What to work on: Check every line below for the string "folder", and copy the lines that contain it.

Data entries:
· · · ·

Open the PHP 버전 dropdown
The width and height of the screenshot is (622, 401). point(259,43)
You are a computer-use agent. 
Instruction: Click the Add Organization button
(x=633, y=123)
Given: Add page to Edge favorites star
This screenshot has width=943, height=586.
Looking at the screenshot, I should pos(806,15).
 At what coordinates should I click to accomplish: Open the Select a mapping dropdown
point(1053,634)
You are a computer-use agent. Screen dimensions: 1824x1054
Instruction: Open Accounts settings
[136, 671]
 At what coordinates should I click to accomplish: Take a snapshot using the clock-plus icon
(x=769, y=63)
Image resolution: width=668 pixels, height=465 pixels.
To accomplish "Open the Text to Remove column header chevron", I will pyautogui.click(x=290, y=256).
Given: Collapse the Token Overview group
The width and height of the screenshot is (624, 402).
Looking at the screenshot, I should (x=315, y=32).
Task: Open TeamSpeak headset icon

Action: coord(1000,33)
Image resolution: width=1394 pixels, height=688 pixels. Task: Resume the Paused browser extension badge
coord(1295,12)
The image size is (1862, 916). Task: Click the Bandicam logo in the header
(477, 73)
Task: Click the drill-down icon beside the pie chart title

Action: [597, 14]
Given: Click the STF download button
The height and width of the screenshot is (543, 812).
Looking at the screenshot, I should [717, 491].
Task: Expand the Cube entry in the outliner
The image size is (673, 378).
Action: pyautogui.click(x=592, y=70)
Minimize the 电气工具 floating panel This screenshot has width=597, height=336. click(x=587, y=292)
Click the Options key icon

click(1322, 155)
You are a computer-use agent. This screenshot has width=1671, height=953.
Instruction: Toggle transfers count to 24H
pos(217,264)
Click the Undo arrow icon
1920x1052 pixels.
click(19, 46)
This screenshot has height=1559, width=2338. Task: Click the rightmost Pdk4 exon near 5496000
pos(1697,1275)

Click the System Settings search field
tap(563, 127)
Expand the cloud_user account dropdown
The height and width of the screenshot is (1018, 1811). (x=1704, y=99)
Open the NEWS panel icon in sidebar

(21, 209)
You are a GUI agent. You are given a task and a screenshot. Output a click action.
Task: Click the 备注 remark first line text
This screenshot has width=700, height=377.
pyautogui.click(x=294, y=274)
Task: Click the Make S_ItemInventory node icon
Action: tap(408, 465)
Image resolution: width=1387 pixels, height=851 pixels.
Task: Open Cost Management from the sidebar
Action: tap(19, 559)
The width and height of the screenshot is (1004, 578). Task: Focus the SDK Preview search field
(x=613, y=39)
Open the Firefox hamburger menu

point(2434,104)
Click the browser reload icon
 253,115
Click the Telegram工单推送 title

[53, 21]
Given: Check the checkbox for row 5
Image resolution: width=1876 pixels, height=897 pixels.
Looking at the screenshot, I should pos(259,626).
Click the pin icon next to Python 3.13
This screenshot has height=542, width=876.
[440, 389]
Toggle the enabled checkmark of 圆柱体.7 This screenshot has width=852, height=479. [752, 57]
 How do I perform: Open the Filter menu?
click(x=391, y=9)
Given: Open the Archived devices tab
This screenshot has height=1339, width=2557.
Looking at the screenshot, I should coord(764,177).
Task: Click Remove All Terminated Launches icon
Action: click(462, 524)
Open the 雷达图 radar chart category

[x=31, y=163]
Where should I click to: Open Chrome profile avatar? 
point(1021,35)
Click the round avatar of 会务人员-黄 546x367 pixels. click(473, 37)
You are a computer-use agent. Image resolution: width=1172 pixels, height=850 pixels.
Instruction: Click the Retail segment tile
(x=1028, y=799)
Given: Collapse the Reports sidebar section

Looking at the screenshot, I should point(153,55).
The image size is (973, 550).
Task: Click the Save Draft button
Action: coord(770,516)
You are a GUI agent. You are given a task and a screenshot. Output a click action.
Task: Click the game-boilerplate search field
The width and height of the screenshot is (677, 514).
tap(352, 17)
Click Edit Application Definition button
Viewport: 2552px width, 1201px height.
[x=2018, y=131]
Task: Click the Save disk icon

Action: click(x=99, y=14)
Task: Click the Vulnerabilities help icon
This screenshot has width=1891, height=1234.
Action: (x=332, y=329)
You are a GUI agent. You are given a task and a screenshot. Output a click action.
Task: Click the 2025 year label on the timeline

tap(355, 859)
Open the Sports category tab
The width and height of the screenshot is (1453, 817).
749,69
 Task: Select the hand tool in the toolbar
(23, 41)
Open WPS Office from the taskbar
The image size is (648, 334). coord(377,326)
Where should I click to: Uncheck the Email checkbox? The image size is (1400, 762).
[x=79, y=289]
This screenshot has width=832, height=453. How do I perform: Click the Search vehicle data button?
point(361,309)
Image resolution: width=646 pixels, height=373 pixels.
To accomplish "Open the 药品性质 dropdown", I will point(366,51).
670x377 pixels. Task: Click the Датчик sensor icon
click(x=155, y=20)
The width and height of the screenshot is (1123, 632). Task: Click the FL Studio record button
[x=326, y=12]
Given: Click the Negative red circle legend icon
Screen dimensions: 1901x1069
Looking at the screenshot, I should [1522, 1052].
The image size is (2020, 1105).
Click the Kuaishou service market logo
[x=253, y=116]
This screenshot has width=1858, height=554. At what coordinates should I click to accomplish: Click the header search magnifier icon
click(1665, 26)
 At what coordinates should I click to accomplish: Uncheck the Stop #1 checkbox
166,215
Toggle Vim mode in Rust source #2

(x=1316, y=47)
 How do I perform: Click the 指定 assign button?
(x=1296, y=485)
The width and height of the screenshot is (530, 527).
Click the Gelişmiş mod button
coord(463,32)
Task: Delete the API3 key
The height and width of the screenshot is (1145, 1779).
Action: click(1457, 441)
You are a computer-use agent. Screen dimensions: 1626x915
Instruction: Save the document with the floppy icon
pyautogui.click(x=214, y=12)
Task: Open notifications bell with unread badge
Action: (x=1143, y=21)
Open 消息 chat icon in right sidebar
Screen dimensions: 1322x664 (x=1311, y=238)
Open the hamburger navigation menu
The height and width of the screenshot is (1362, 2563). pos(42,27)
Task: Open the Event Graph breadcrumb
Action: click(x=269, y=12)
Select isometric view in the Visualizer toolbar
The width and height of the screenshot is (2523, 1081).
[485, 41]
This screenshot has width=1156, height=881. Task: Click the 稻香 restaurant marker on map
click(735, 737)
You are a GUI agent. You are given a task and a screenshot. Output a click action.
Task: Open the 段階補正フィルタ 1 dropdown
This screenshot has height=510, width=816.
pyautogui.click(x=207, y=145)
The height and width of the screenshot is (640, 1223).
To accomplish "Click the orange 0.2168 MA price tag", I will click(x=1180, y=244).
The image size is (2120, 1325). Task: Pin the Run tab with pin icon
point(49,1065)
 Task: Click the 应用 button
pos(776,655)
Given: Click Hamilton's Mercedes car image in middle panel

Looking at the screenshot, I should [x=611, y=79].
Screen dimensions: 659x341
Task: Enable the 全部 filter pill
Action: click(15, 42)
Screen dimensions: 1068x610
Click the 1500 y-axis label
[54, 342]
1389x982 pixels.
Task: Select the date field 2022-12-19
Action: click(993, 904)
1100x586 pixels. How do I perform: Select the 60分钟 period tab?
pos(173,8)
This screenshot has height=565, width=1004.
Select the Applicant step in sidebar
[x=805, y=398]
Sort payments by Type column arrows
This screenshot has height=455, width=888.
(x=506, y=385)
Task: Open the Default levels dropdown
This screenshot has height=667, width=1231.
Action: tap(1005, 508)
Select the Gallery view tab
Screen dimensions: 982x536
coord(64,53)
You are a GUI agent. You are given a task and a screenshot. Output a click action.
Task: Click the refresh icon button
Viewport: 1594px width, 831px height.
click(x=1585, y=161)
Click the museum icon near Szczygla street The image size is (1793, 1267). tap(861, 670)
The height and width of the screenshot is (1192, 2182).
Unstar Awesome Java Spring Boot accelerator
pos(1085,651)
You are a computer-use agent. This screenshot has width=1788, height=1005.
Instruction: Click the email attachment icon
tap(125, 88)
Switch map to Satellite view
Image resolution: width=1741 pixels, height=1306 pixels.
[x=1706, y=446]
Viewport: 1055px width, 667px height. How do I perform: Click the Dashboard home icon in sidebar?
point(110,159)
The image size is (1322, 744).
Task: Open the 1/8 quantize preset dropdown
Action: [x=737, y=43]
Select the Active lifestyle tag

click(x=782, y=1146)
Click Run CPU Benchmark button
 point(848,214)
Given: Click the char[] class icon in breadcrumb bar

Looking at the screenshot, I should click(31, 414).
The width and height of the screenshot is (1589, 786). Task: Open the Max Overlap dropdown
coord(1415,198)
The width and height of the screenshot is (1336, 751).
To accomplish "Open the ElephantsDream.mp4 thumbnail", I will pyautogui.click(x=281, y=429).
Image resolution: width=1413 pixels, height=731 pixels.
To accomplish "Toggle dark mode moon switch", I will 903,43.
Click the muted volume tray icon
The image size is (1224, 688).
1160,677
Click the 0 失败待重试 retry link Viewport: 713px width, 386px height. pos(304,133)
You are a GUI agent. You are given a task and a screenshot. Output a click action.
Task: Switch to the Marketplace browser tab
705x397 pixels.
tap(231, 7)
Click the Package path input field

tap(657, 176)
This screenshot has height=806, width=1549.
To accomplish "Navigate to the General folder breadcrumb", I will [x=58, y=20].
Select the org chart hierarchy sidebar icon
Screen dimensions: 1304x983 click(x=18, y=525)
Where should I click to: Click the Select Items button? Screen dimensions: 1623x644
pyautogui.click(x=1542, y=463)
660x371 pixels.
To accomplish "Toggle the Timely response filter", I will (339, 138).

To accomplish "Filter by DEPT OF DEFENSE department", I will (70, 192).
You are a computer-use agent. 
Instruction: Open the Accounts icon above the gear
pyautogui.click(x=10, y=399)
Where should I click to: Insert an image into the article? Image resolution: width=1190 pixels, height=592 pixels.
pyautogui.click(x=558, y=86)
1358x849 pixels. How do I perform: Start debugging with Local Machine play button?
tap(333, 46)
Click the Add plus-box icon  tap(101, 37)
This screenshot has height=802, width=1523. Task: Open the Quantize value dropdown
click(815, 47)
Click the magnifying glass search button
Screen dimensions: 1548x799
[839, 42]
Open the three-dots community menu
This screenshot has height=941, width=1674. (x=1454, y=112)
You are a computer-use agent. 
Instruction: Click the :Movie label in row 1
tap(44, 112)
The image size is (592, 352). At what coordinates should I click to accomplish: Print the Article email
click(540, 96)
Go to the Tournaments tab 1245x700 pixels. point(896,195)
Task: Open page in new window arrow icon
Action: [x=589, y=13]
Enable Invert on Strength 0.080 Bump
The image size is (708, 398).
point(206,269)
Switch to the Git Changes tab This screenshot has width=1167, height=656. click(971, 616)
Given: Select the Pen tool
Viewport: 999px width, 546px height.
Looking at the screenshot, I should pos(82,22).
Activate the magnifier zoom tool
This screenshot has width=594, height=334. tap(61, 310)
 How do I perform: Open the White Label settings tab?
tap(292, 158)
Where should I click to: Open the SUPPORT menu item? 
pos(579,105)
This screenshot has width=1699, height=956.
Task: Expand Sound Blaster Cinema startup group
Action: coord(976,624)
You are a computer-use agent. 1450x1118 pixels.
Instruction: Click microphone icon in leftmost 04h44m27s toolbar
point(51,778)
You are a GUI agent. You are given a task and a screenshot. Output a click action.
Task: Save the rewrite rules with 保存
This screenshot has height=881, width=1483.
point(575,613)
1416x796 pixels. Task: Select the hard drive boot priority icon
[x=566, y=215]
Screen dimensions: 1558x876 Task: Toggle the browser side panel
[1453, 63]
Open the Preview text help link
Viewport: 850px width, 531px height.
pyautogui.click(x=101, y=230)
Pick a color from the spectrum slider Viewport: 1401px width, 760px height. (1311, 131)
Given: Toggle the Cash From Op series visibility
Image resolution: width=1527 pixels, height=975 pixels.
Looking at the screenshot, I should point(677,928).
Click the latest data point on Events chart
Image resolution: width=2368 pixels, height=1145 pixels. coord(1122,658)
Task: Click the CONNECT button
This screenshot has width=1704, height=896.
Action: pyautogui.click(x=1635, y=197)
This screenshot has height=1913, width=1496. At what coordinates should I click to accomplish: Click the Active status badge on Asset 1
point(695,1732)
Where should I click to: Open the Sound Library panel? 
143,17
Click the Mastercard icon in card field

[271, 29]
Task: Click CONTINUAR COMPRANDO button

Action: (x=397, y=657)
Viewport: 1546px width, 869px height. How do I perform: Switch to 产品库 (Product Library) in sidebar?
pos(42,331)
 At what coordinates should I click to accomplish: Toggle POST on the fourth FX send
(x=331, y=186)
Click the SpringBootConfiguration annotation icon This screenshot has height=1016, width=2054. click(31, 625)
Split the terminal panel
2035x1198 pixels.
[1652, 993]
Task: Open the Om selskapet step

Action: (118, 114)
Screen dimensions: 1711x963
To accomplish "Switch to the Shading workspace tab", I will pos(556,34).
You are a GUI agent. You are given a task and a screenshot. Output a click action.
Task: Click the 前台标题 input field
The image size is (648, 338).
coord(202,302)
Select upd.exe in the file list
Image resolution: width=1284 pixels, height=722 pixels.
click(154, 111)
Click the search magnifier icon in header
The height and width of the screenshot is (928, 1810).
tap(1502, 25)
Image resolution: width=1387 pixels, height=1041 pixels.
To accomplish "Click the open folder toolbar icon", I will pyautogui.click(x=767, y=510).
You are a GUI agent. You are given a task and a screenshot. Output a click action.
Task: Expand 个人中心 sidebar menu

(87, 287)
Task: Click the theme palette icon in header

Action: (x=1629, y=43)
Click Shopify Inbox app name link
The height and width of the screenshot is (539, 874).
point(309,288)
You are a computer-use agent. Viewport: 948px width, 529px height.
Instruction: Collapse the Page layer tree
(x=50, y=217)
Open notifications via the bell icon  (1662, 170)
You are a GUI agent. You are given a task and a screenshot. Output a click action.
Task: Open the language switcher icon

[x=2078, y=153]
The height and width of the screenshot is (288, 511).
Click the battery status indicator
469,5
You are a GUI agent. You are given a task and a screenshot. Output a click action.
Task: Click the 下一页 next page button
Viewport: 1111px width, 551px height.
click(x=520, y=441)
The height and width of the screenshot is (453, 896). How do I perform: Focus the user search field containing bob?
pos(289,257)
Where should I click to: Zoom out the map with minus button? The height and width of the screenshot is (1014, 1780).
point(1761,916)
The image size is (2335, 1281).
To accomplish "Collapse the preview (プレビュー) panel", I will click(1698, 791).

· · · ·

Answer box:
To accomplish "Navigate to the General folder breadcrumb", I will [x=58, y=20].
To accomplish "Click the open folder toolbar icon", I will pyautogui.click(x=767, y=510).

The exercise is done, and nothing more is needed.